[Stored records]

**********

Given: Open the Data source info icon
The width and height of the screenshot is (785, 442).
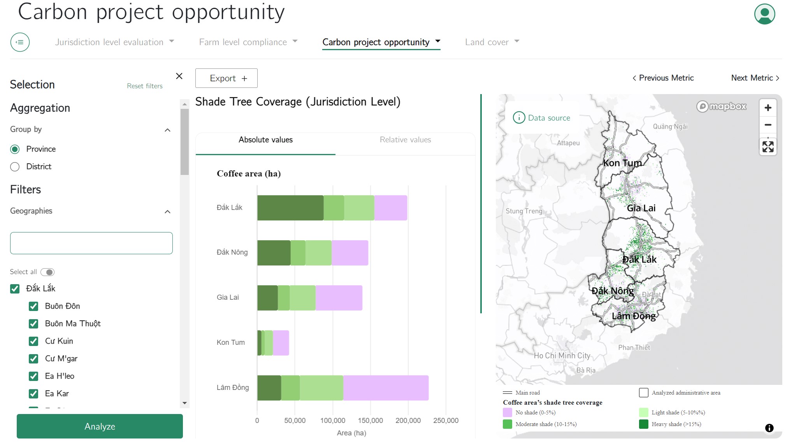Looking at the screenshot, I should pyautogui.click(x=519, y=117).
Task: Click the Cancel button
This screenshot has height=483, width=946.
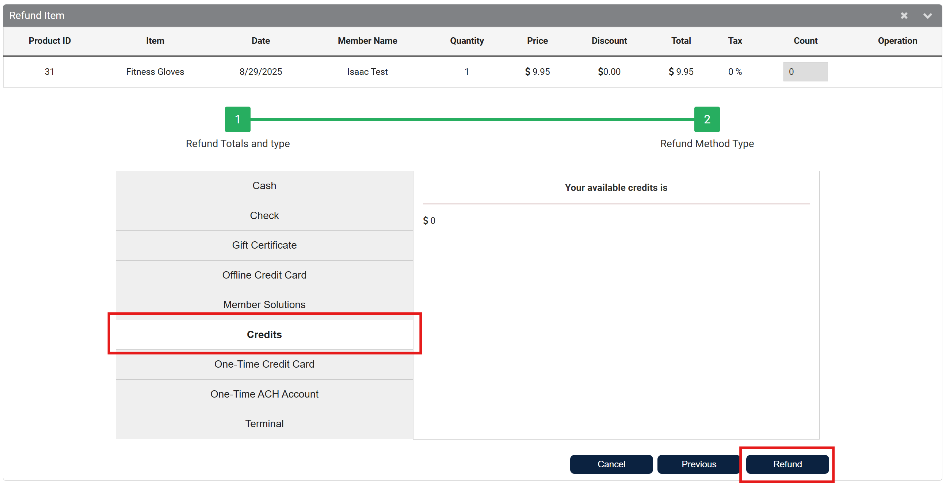Action: (x=611, y=464)
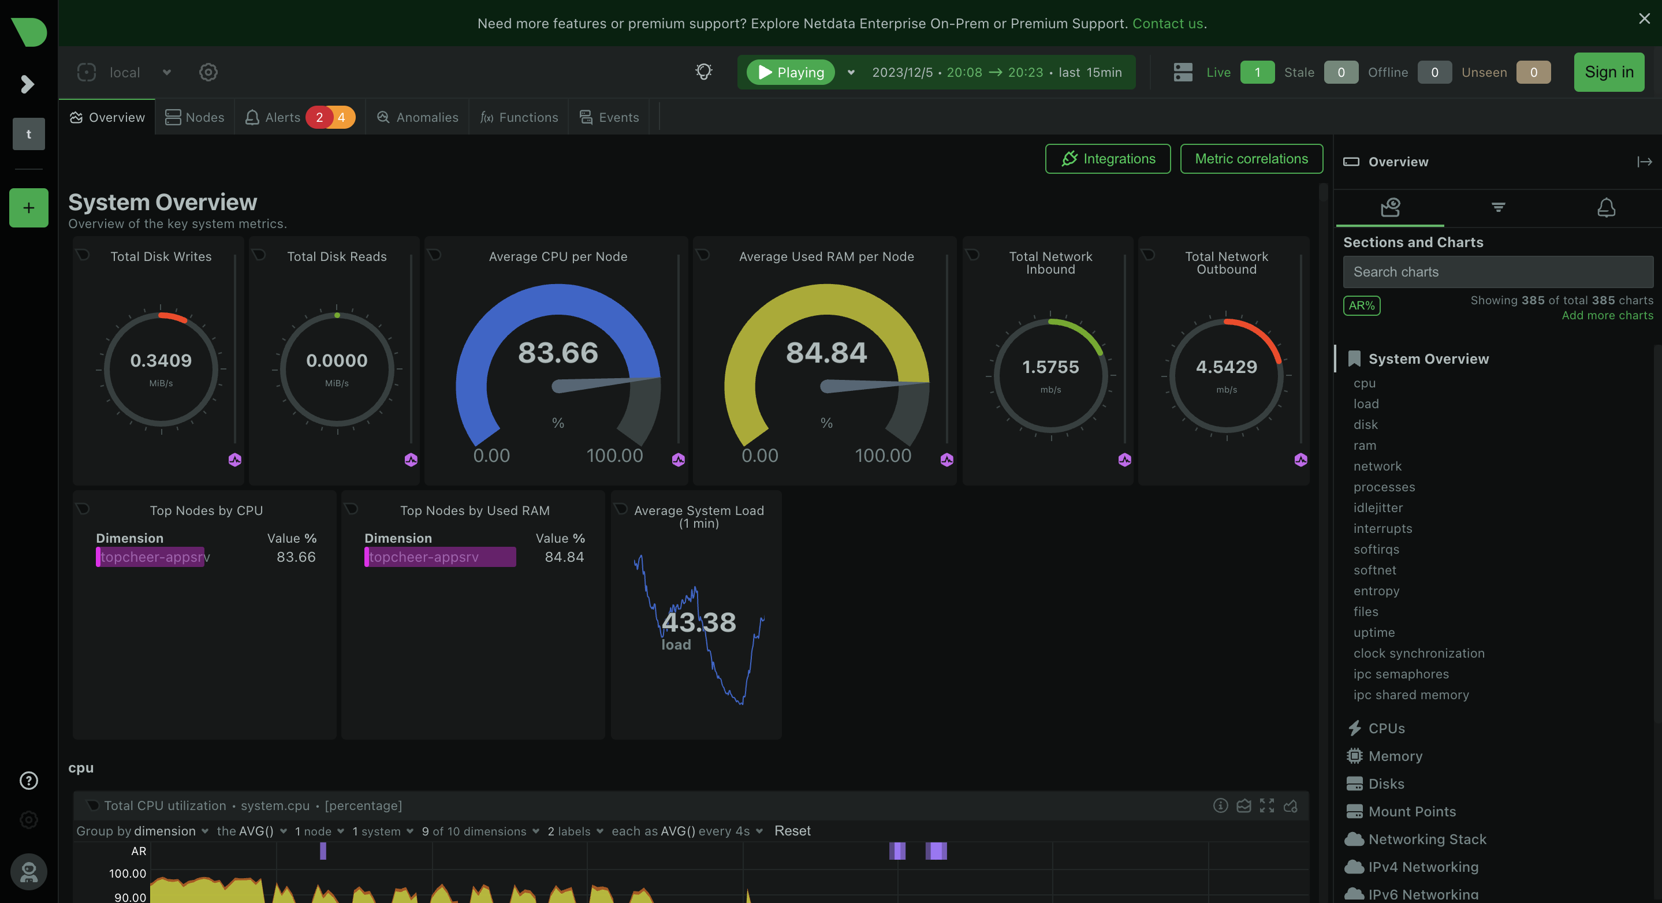This screenshot has height=903, width=1662.
Task: Click the Metric correlations button
Action: (1251, 159)
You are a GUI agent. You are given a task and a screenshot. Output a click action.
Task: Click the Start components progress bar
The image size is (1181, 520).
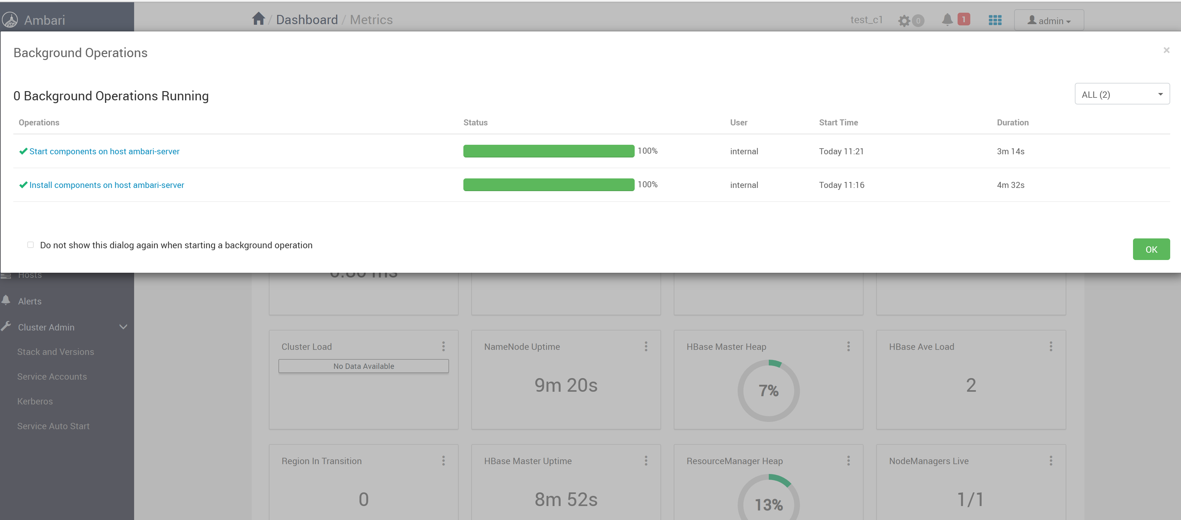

**********

> [WHAT IS NEEDED]: Pictures stay out. Copy exactly, and only, the lines from the one containing "Task: Click the Start components progress bar" through the end of the data.

> [FINAL ANSWER]:
Task: Click the Start components progress bar
The image size is (1181, 520).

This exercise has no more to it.